Elliot Wave with SMA
If a negative Elliott Wave signal is seen at the same time as a 50-day simple moving average that suggests downward momentum, this might reinforce the assumption that a price decrease is expected in the near future. On the other hand, if the Elliott Wave signal is positive and there is upward momentum in combination with the 50-day simple moving average, this may encourage a bullish trend on that currency pair.
Elliot Wave with MACD
The MACD line may be used to assist in locating the third wave of a five-wave structure. The third wave is often the longest and strongest wave of the structure. Traders may use this to their advantage in order to recognize a five-wave structure while it is forming rather than after the pattern has been properly developed.
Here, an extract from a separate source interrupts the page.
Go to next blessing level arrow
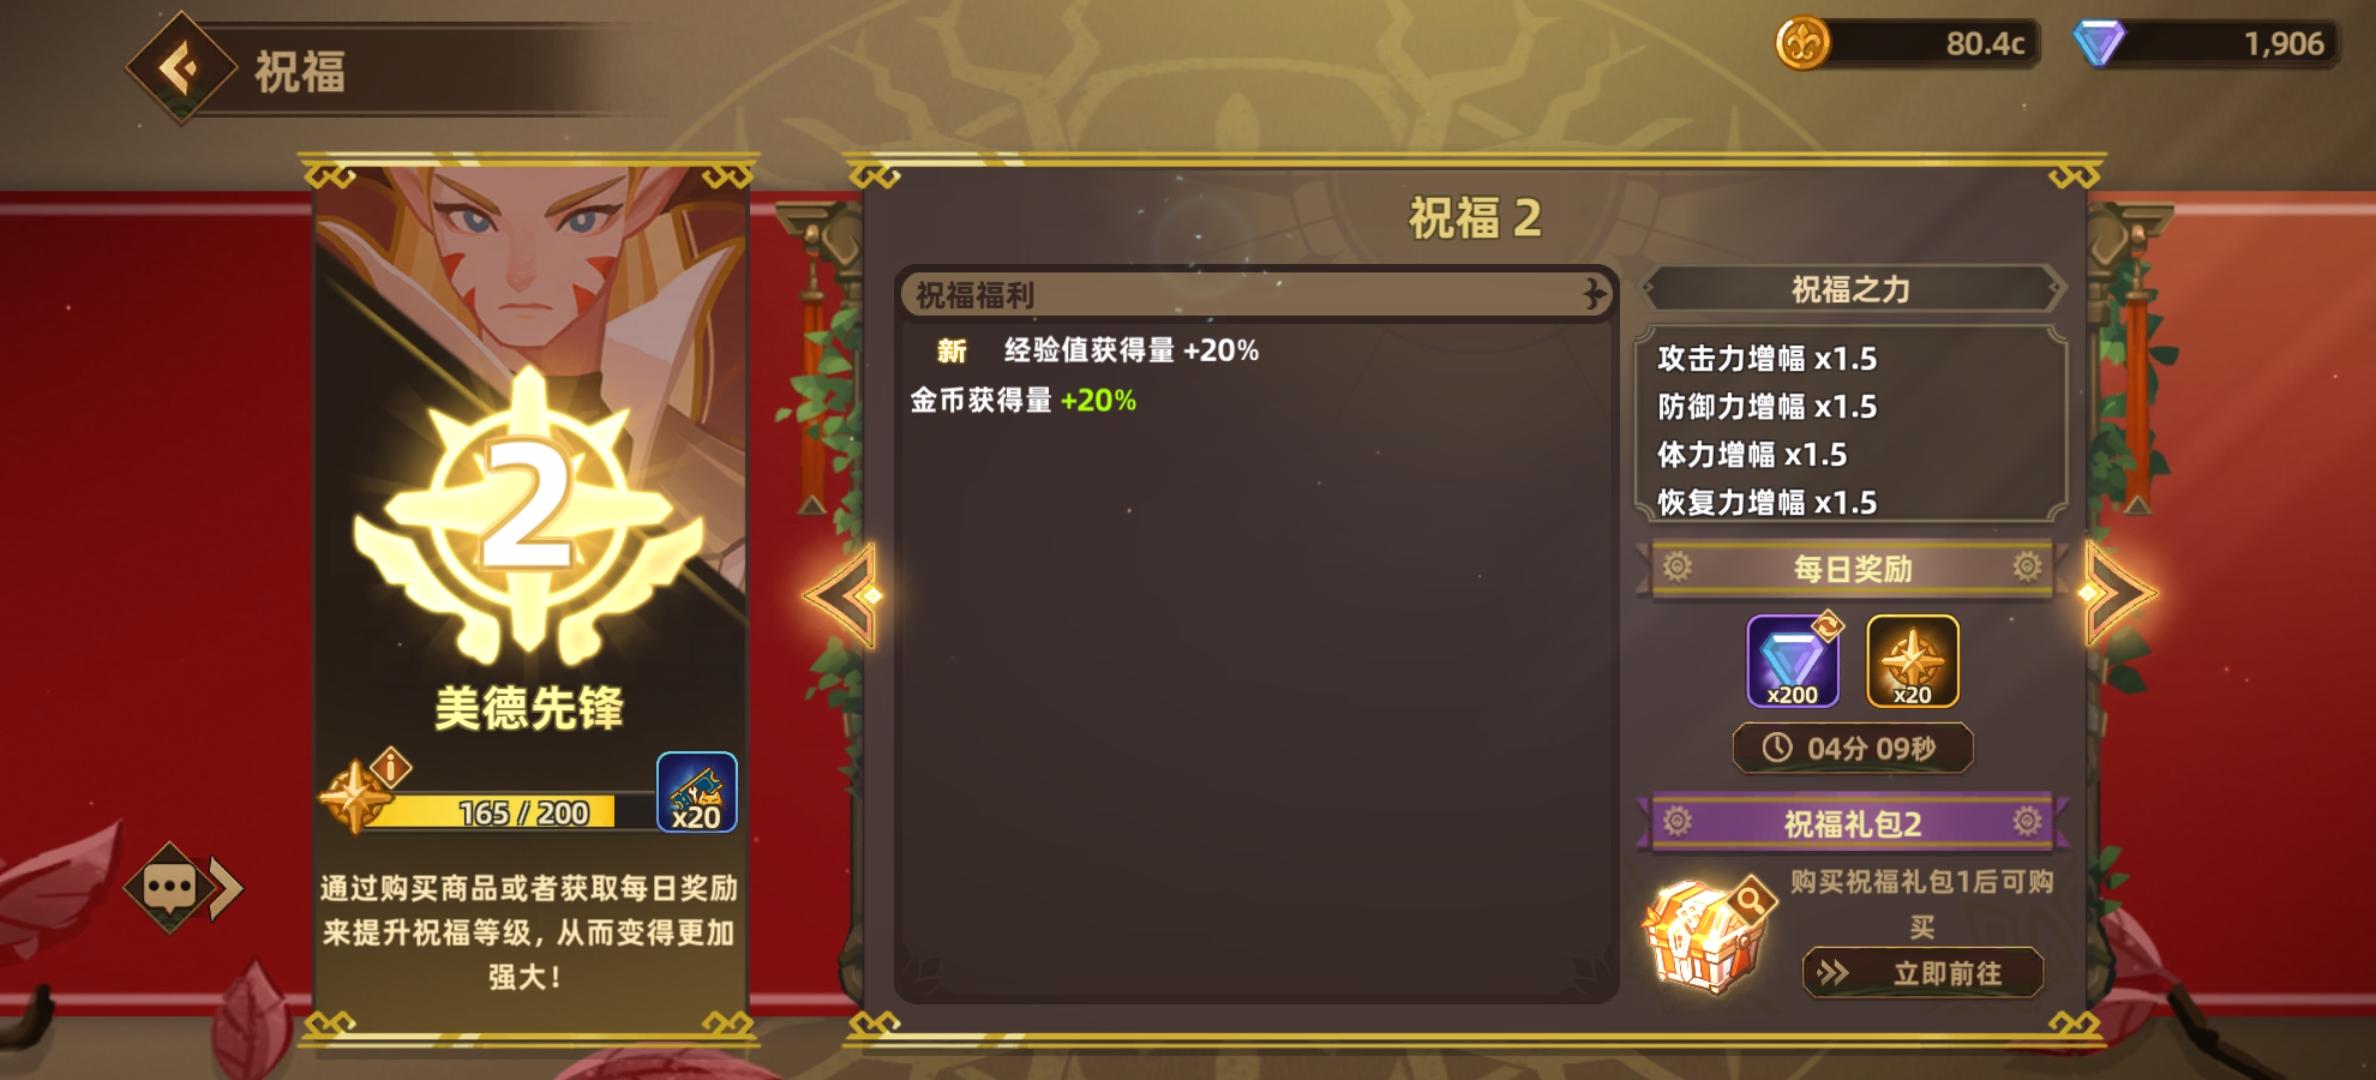The height and width of the screenshot is (1080, 2376). click(2120, 593)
Benefits and Drawbacks of This Strategy
Although the Elliot Wave theory is quite popular, you shouldn’t just follow it because everyone else is following it too. It’s best to properly understand its pros and cons before making any decisions. Here are the benefits and drawbacks of this trading strategy:
Benefits
The Elliott Wave Theory provides value because it gives a framework for arranging information on price movement into graphical representations that are simple and easy to comprehend. Even inexperienced traders are able to start using this theory to guide their decision-making if they have a solid knowledge of the theory’s underlying laws. On the other hand, the fact that Elliott Wave trading is so common is an asset in and of itself. Its importance to forex trading is increased when a big number of traders are studying these patterns and trading based on the information.
Drawbacks
Despite its many benefits, the Elliott Wave Theory does have several shortcomings that can make trade analysis more difficult and result in incorrect assumptions being drawn. In contrast to the precise ratios and thresholds that traders may keep an eye out for when using Fibonacci patterns and other comparable methods, the identification of patterns using Elliott Wave Theory is more up to interpretation. Traders are responsible for independently recognizing these patterns, and the price fluctuations that indicate the beginning and ending of a wave can be interpreted in a variety of different ways depending on the trader. As a result of this, some critics of the theory believe that it is too unpredictable to provide reliable direction in the financial markets.